A direção do hospital afirma que ele sequer foi retirado do carro e um médico teria orientado que o ex-prefeito fosse encaminhado até o Pronto-Socorro do Hospital Evangélico, preparado para atender esse tipo de ocorrência.

Já o manobrista do estacionamento do hospital, Gerson de Lima, disse em entrevista exibida pela Revista RPC, que colocou o ferido na cadeira de rodas e o levou para a entrada do hospital. Lima conta que os atendentes do hospital, ao verem Raiz, falaram que não tinham como atender aquela situação. “Nem colocaram a mão nele. Nenhum médico olhou”, conta Lima. Ele colocou luvas cirúrgicas, levou Raiz baleado de volta para o carro e o conduziu até o Evangélico.

O ex-prefeito está na UTI e seu quadro de saúde é estável. Segundo os médicos, ele não corre risco de morte. De acordo com a família, Raiz confirmou que teria sido levado de cadeira de rodas até o interior do hospital e voltado para o carro até ir ao Evangélico.

O assalto

Raiz estava dentro de sua caminhonete, diante de uma obra que está construindo, na rua Visconde de Nácar, quando começou a arrancar com o carro e ouviu um grito de “Pare”. Mesmo assim, ele resolveu continuar e foi baleado com três tiros. As balas atingiram o ombro e uma das mãos. Mesmo baleado, ele conseguiu dirigir até o Hospital São Vicente.

Outro lado

Em nota, a direção do Hospital São Vicente negou que tenha havido omissão de socorro e negou também que ele tenha sido retirado do carro.

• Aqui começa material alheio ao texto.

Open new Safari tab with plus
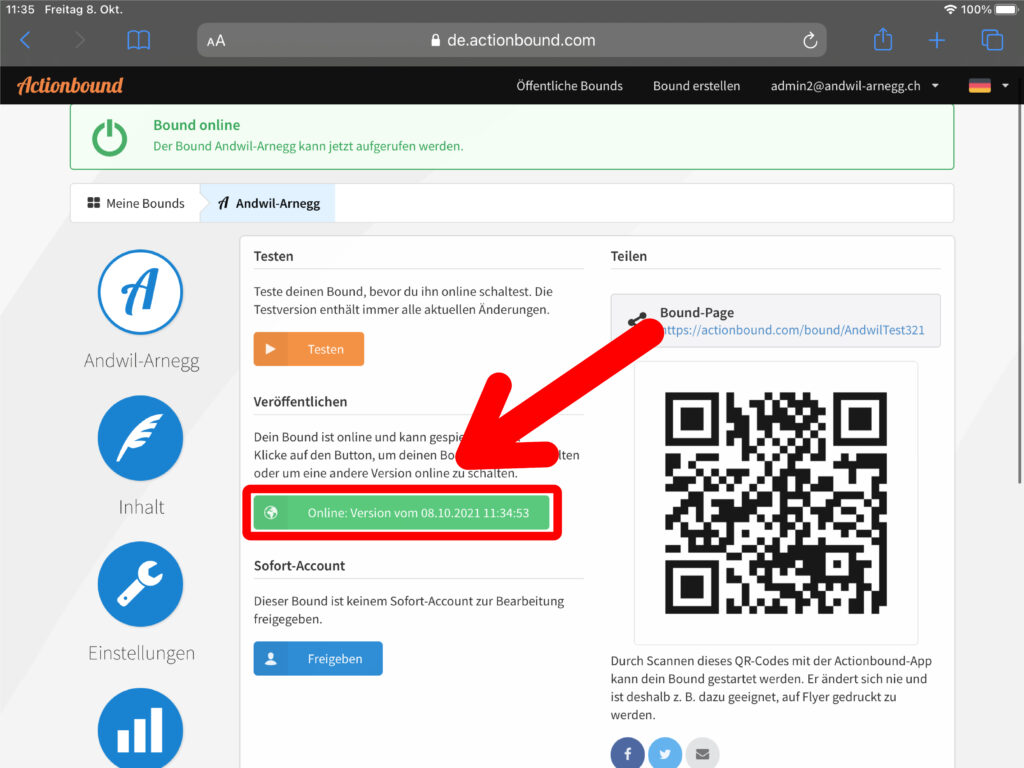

Segue a nota na íntegra:

“1. Neste sábado (16) por volta das 17h, dirigiu-se espontaneamente ao Hospital São Vicente o senhor Saul Raiz dirigindo seu próprio carro e se encaminhou a Unidade de Pronto Atendimento.

2. Foi verificado que se tratava de ferimento por arma de fogo e a exigência imediata de encaminhamento para Pronto Socorro.

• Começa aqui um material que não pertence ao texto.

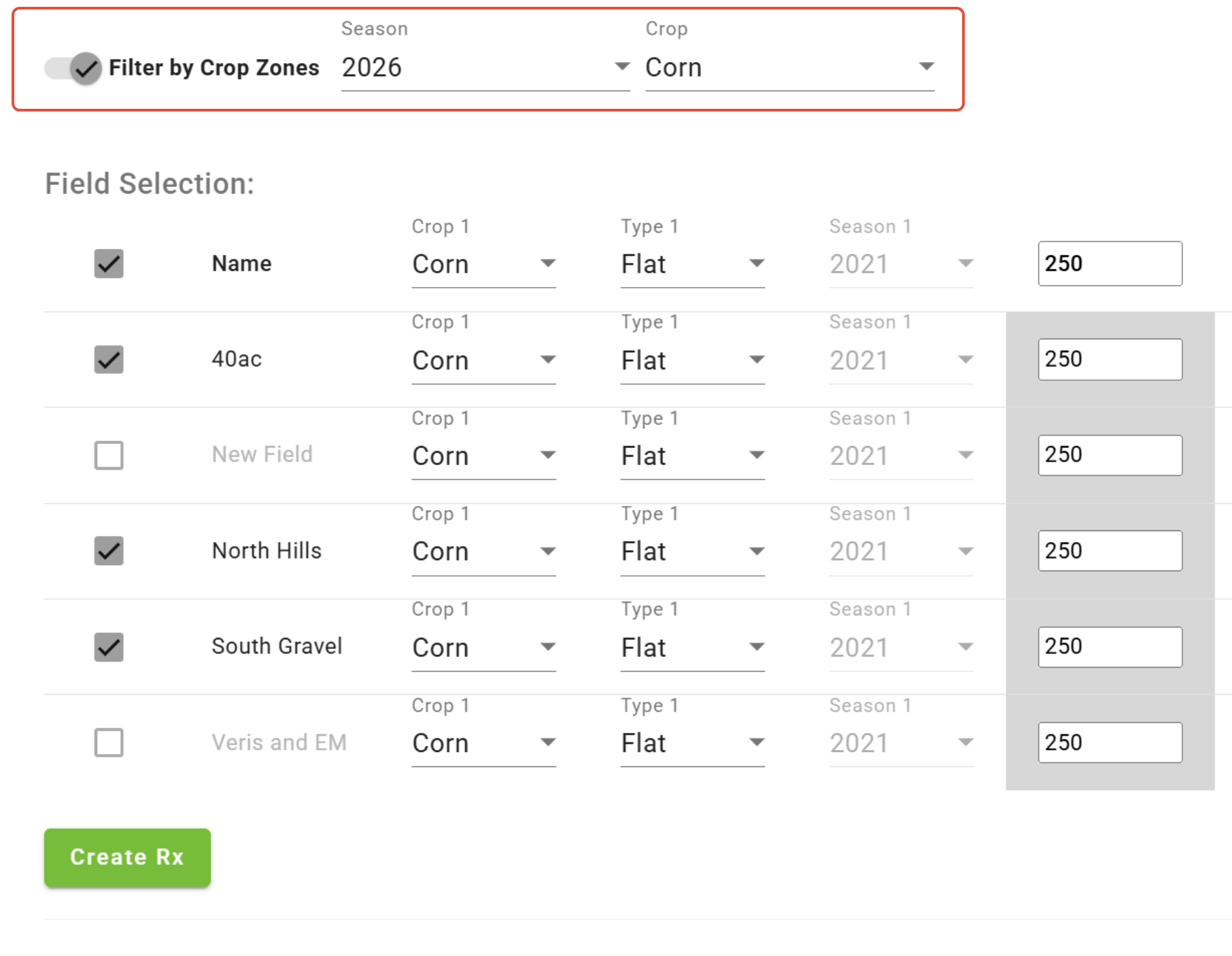Click the Create Rx button
This screenshot has height=956, width=1232.
127,857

3. Esclarecemos que o Hospital São Vicente não tem serviço de Pronto Socorro, unidade especializada que exige estrutura adequada para diagnóstico e terapêutica imediata (plantão cirúrgico, anestesiologistas e equipe multidisciplinar para complemento de diagnóstico in loco).

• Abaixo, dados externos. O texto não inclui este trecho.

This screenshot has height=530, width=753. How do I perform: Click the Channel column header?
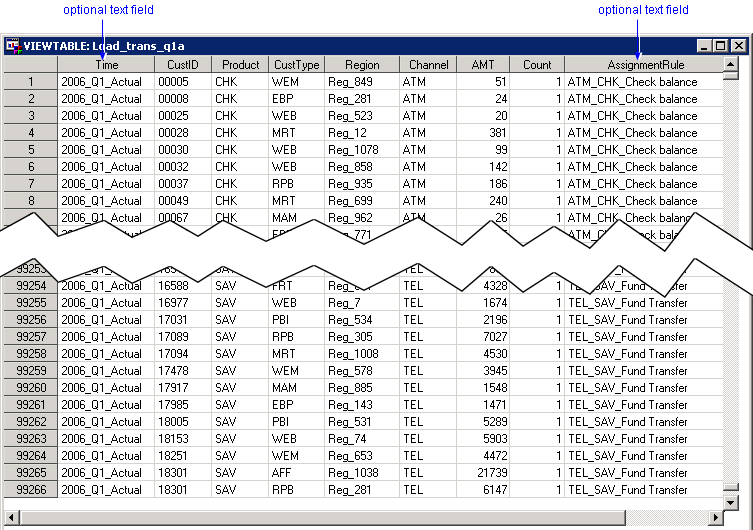(428, 65)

4. O atendimento sem as condições necessárias existentes em um Pronto Socorro, pode se constituir em crime de responsabilidade.

5. Cabe esclarecer que o encaminhamento ao Pronto Socorro foi sugerido e a condução foi efetuada por um membro do estacionamento do Hospital (não se trata de funcionário do Hospital), conduta adequada e elogiável.

6. O Hospital São Vicente não dispõe de ambulâncias. E qualquer atraso no encaminhamento deste paciente poderia representar um alto risco.”, encerra a nota.